> **Assigned task**
From the data below, copy out every line in which the word "first" occurs.

> **Data for this exercise**
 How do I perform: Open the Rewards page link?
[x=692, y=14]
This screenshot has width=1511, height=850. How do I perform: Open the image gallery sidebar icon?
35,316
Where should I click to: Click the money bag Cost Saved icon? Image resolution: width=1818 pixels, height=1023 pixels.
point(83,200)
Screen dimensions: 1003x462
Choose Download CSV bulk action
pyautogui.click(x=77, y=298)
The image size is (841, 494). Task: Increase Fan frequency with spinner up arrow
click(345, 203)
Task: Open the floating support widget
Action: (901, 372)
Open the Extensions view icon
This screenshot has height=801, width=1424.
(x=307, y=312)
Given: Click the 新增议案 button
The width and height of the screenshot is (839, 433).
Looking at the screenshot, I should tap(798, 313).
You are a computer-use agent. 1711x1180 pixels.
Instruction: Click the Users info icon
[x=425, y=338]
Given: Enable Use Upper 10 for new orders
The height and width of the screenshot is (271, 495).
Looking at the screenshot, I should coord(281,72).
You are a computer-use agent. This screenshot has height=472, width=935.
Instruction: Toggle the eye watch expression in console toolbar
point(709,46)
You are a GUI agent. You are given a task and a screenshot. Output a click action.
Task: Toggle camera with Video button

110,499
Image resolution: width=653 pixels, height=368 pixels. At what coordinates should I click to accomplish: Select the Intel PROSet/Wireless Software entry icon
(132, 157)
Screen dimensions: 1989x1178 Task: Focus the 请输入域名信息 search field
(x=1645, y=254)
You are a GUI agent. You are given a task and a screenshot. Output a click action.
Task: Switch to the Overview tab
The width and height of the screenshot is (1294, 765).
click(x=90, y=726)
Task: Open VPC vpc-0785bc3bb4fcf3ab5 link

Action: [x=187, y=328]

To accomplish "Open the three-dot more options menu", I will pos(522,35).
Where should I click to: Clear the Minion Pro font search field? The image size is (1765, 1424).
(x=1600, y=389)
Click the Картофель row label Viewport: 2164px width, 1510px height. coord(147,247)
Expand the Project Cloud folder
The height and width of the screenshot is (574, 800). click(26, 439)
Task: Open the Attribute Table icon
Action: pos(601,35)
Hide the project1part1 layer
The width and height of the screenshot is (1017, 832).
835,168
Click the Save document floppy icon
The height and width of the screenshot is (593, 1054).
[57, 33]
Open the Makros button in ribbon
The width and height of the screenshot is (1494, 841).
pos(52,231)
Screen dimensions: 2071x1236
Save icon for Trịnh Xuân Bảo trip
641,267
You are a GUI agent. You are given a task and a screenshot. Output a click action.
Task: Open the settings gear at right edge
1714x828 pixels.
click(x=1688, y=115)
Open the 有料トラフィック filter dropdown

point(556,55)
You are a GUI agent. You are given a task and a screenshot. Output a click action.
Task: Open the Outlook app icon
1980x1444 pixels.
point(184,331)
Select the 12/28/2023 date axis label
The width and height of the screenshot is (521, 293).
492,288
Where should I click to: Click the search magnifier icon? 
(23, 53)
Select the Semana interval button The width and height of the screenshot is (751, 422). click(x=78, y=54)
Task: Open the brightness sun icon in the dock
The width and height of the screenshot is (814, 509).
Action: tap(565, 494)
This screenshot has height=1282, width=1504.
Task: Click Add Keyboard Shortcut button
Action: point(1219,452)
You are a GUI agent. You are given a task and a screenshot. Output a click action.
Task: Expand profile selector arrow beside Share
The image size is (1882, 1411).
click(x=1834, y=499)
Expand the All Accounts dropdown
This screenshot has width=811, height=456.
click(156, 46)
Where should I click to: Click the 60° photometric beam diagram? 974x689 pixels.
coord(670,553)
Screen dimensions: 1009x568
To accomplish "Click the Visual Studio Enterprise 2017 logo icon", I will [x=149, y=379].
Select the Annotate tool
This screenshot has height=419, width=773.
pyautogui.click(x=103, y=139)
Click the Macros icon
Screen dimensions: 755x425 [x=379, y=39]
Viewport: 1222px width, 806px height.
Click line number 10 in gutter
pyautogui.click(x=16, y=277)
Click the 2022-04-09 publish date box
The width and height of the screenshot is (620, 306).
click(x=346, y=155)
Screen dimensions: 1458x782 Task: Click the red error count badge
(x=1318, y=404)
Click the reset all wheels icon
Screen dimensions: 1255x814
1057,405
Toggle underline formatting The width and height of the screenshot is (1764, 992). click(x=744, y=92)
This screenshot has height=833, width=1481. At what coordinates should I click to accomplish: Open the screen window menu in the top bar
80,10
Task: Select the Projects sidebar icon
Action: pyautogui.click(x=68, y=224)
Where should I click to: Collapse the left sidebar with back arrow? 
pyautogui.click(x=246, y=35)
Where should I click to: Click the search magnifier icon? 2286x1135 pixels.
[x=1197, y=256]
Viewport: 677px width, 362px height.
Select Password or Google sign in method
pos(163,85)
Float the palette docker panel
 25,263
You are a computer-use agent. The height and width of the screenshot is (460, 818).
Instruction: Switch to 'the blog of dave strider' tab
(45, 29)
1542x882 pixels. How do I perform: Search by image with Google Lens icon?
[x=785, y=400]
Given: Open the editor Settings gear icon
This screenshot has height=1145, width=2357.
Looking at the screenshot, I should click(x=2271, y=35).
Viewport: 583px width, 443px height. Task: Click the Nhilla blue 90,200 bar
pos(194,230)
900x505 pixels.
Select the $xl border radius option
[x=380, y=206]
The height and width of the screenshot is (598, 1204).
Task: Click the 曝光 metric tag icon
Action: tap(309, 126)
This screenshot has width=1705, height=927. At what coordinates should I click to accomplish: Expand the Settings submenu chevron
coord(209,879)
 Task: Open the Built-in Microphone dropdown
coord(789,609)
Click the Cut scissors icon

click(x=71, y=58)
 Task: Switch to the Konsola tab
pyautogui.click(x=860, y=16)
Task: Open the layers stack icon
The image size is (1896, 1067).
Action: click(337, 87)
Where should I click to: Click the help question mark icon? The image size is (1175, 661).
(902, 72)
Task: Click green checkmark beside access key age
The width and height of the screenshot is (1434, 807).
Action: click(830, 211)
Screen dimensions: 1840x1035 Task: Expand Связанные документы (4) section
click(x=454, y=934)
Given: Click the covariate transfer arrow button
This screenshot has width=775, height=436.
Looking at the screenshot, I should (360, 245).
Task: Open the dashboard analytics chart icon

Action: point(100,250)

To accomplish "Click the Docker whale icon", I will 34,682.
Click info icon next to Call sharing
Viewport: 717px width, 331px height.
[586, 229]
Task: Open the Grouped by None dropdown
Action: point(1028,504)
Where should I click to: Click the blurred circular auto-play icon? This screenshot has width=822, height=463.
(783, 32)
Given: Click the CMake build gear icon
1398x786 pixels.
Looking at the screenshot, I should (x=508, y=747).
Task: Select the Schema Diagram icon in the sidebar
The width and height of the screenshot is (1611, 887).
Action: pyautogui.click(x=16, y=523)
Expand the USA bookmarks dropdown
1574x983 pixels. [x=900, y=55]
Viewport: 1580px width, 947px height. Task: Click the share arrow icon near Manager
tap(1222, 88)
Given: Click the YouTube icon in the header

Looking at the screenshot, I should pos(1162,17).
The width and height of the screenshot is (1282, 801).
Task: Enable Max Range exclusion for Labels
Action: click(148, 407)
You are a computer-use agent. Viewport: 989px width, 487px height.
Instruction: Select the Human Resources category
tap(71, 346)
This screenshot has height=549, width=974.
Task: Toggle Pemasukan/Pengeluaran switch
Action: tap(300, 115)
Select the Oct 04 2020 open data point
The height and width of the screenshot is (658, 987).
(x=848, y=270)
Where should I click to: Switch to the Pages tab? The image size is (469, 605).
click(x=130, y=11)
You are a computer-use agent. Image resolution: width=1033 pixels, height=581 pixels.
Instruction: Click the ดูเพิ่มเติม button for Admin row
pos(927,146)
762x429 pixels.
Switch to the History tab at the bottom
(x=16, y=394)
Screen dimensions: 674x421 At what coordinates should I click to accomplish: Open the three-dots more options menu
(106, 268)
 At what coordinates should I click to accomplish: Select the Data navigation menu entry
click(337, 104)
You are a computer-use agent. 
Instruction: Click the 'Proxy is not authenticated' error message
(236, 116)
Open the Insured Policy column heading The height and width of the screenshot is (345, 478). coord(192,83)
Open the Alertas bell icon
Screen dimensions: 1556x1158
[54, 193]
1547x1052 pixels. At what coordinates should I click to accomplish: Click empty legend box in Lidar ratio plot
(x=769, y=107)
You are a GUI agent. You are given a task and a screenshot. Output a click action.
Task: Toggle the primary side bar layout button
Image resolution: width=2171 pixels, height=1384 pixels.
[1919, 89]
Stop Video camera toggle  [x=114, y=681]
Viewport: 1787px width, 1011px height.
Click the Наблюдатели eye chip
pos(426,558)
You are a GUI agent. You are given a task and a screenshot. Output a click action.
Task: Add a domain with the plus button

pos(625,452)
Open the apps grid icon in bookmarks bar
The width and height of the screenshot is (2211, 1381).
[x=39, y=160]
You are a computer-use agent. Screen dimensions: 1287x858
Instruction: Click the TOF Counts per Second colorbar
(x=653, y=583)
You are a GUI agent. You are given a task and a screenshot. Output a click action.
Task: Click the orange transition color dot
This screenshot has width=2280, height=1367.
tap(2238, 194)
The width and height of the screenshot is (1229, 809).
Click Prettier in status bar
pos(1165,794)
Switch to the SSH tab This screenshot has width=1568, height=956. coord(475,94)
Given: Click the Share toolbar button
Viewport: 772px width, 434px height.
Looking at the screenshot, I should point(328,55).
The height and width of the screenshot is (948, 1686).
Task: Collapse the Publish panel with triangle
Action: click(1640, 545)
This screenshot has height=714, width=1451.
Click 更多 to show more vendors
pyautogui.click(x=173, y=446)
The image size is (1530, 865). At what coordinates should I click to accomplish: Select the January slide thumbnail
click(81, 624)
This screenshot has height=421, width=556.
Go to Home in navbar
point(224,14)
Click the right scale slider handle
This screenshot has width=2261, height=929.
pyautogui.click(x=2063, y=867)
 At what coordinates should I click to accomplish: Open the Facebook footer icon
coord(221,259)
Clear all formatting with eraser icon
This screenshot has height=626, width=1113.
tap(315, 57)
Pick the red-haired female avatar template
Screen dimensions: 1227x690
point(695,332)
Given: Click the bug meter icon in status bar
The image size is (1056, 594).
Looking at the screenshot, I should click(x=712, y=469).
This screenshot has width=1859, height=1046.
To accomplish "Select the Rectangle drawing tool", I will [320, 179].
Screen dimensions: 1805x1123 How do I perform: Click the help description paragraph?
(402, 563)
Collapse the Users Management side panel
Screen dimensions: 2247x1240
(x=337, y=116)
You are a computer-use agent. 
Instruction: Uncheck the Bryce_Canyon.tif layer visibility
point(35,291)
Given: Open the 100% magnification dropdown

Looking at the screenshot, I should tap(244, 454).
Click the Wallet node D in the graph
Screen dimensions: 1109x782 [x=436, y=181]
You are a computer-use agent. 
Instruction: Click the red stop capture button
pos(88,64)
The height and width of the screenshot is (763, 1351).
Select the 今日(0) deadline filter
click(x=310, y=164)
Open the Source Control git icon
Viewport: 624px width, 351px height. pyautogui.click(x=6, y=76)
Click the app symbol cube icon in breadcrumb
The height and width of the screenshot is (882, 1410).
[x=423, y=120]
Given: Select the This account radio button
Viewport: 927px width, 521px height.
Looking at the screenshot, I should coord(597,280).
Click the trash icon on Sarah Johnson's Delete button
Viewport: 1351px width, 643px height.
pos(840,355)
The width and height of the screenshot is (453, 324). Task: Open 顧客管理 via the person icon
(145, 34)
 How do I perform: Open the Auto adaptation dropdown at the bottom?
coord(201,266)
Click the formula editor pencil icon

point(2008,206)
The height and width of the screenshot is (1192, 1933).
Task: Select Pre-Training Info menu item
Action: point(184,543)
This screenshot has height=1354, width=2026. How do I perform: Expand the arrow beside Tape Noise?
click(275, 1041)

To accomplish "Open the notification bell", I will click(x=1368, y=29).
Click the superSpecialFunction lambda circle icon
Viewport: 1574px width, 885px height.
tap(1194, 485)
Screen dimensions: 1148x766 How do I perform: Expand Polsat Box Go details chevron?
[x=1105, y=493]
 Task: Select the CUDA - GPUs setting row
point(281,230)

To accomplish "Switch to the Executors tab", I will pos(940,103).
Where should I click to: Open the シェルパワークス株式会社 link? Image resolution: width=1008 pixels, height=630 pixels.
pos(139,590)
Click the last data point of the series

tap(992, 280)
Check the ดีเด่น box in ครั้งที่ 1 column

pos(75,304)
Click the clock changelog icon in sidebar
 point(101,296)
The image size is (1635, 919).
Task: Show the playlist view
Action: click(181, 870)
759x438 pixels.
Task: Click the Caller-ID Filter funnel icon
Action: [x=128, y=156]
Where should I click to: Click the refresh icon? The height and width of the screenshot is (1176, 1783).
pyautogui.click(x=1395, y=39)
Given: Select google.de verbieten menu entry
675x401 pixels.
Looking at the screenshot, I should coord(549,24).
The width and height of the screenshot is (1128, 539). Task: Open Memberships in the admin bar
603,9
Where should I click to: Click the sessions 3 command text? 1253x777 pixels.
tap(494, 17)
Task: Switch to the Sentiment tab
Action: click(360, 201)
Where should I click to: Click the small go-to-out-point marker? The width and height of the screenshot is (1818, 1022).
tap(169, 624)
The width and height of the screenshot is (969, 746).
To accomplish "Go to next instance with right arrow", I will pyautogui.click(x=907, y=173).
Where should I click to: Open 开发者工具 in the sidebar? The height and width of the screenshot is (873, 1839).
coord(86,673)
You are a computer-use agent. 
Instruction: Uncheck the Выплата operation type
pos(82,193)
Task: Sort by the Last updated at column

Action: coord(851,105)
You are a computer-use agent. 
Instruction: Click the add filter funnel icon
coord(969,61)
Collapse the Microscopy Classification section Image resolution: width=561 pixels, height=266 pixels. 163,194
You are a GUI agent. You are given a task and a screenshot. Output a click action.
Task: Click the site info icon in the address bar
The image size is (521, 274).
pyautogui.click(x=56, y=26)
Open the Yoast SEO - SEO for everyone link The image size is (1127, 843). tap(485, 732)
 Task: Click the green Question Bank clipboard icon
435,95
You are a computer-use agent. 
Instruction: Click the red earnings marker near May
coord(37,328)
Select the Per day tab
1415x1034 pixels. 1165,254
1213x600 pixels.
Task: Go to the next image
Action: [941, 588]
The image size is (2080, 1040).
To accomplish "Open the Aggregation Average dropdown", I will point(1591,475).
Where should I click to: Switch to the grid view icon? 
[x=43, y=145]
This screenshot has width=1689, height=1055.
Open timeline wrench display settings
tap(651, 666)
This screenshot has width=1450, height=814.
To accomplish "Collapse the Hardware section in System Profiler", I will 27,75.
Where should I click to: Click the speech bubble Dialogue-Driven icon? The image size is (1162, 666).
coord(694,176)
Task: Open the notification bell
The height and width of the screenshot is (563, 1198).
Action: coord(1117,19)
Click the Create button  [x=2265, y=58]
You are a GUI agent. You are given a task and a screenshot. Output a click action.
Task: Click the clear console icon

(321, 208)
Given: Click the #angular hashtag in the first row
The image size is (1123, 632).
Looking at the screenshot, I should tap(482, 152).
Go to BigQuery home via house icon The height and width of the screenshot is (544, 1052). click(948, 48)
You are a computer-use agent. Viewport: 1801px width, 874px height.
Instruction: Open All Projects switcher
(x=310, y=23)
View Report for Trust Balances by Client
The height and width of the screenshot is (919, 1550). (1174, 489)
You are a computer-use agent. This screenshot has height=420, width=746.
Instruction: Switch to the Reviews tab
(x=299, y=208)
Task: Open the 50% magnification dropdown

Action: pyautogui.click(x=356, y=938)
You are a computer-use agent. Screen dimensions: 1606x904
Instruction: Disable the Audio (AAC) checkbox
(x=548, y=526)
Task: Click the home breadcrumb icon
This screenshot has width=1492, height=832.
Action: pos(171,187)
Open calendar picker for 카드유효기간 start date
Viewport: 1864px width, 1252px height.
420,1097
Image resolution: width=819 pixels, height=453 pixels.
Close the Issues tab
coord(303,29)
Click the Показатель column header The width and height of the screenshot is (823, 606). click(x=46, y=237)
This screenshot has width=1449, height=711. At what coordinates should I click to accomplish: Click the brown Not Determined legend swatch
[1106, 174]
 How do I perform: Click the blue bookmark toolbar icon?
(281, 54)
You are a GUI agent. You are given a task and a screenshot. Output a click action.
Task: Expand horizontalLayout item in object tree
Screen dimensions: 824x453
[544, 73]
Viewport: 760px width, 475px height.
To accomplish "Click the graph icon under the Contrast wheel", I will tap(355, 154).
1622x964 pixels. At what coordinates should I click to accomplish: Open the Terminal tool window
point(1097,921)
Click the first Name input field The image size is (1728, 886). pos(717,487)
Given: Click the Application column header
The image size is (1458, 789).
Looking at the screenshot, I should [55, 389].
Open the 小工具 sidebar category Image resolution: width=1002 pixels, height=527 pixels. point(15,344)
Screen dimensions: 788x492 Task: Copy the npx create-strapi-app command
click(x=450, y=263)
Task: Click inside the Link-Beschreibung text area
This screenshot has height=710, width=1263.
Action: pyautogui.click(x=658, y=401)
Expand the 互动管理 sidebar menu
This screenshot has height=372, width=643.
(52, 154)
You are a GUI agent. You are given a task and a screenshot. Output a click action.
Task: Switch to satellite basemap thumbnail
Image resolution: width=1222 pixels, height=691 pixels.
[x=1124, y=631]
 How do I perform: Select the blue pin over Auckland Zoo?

> **Exercise answer**
Given: Click the #angular hashtag in the first row
Click the first Name input field The image size is (1728, 886). pos(717,487)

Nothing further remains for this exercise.